Here is a script and the logs to reproduce the first problem. https://gist.github.com/paradis/615e3d5607aef2f93597

# rabbitmqctl status
Status of node '<>' ...
[{running_applications,
     [{rabbitmq_management,"RabbitMQ Management Console","3.1.5"},
      {rabbitmq_web_dispatch,"RabbitMQ Web Dispatcher","3.1.5"},
      {webmachine,"webmachine","1.10.3-rmq3.1.5-gite9359c7"},
      {mochiweb,"MochiMedia Web Server","2.7.0-rmq3.1.5-git680dba8"},
      {rabbitmq_management_agent,"RabbitMQ Management Agent","3.1.5"},
      {rabbit,"RabbitMQ","3.1.5"},
      {os_mon,"CPO  CXC 138 46","2.2.7"},
      {inets,"INETS  CXC 138 49","5.7.1"},
      {xmerl,"XML parser","1.2.10"},
      {mnesia,"MNESIA  CXC 138 12","4.5"},
      {amqp_client,"RabbitMQ AMQP Client","3.1.5"},
      {sasl,"SASL  CXC 138 11","2.1.10"},
      {stdlib,"ERTS  CXC 138 10","1.17.5"},
      {kernel,"ERTS  CXC 138 10","2.14.5"}]},
 {os,{unix,linux}},
 {erlang_version,
     "Erlang R14B04 (erts-5.8.5) [source] [64-bit] [rq:1] [async-threads:30] [kernel-poll:true]\n"},
gmr commented 9 years ago

Good news? I was able to reliably replicate this in production over the weekend.

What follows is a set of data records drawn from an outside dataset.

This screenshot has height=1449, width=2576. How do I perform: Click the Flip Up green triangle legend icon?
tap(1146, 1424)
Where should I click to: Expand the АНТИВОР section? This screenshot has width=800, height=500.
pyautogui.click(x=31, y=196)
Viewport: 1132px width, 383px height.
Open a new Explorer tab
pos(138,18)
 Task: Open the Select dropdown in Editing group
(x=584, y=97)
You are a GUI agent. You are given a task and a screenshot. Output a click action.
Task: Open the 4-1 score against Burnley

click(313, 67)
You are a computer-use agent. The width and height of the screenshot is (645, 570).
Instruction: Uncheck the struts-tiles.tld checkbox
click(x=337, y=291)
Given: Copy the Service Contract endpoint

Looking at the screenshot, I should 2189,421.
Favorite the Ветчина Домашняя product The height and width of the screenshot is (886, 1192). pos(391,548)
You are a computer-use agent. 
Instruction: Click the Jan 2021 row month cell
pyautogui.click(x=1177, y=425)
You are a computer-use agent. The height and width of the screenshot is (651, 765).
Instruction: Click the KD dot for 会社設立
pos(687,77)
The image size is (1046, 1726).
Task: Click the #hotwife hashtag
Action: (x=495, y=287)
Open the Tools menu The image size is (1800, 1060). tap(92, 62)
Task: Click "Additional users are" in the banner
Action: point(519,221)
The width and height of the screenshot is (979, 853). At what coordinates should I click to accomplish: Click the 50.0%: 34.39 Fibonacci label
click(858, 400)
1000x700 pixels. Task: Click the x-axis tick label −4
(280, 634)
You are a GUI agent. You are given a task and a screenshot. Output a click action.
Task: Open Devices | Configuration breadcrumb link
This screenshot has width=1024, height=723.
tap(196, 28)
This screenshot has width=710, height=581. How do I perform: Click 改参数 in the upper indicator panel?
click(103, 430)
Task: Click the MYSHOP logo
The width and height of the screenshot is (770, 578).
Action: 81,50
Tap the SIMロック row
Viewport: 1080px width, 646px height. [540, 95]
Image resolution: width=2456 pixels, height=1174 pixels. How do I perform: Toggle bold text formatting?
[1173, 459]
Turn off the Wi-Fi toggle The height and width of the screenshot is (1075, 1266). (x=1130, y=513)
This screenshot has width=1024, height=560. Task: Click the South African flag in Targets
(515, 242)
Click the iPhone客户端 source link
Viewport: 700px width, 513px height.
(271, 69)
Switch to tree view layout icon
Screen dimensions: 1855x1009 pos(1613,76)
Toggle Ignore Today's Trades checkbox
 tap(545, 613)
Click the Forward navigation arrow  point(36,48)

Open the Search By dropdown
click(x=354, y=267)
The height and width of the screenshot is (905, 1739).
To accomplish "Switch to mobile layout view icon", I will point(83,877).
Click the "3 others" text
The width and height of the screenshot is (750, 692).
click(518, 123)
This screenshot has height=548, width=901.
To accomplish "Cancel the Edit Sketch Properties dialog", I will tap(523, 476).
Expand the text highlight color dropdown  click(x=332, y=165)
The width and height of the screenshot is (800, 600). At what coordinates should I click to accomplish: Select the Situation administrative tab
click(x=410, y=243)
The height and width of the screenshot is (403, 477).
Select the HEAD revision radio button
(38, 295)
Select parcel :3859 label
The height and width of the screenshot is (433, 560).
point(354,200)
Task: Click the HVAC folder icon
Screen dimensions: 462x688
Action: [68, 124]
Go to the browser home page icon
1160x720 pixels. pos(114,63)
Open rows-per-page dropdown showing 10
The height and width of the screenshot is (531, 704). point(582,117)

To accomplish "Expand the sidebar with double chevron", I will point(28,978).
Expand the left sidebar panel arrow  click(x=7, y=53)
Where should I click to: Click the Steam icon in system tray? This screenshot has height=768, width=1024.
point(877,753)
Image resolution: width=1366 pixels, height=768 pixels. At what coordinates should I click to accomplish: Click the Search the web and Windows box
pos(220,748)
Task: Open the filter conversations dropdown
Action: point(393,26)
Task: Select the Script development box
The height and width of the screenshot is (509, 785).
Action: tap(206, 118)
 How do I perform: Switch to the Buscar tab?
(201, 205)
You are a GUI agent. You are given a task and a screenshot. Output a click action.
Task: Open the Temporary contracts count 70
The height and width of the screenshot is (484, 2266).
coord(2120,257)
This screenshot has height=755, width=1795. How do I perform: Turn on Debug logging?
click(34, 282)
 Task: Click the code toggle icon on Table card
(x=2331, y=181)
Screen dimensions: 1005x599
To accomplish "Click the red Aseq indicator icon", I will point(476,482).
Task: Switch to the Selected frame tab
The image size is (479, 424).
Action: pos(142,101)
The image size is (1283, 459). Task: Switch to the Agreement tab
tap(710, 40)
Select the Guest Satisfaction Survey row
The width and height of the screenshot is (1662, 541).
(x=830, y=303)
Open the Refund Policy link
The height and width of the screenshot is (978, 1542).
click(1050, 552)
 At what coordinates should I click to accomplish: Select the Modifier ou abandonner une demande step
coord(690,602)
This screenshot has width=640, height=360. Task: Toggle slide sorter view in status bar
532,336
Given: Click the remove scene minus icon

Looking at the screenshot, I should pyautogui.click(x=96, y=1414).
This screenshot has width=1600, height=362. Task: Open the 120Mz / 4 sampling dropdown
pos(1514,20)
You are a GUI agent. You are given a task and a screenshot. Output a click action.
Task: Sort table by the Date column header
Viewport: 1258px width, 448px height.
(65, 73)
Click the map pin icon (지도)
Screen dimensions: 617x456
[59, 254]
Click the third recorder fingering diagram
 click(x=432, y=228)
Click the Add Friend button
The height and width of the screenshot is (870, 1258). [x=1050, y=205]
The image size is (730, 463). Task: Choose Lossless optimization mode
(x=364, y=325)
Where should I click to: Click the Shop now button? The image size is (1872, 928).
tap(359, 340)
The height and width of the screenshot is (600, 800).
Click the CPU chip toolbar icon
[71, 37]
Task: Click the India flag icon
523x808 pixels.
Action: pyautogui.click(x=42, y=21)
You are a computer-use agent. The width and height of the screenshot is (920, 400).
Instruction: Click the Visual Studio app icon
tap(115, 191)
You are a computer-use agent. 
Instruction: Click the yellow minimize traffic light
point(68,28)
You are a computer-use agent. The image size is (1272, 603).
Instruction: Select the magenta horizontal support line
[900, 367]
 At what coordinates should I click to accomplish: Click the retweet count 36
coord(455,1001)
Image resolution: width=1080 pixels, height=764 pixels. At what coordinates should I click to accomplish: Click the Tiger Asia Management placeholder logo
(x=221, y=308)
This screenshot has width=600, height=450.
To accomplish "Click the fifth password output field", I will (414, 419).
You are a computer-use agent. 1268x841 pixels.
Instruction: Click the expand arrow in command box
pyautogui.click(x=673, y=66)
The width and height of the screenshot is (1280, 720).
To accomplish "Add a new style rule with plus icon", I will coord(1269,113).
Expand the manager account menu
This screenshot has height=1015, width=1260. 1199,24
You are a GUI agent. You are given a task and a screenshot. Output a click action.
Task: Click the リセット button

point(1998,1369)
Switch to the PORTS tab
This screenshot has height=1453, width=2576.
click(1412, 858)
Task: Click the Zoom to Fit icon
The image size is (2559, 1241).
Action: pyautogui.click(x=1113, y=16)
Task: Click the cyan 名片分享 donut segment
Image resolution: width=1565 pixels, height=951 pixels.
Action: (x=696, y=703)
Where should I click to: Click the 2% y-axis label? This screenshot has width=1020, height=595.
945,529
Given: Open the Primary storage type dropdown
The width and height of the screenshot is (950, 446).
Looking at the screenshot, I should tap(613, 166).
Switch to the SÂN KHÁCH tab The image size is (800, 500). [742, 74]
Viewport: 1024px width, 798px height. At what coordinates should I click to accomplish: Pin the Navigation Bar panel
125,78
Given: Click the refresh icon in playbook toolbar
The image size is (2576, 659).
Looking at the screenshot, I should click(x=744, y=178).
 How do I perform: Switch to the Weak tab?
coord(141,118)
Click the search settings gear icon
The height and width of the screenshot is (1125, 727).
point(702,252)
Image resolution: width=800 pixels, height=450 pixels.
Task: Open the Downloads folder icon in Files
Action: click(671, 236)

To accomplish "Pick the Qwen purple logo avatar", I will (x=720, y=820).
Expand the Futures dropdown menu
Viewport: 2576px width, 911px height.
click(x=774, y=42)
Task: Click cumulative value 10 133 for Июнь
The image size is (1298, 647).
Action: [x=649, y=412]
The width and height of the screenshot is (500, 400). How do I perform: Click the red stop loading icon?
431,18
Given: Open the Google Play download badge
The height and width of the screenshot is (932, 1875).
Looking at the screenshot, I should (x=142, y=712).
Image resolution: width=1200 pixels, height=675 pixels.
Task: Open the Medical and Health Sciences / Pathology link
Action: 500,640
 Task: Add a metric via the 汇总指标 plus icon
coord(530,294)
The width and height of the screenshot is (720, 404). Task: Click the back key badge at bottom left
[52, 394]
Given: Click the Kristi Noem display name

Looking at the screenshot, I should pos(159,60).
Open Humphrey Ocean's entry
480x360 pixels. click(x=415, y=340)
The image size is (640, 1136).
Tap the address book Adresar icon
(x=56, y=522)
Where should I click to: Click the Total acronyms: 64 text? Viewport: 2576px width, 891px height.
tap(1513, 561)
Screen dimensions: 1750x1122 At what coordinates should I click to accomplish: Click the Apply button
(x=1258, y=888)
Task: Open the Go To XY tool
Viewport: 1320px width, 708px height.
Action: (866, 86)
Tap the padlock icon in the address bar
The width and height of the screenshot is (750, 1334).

I'm impacted time wise early this week and need to work on replicating it with debug logging turned on to figure out exactly what's going on. I'll try and address it by the end of the week.

gmr commented 9 years ago

I've just pushed a change that should address this, updating the client side heartbeat checker to get reset on every frame received from the server. This should prevent this from happening in the future.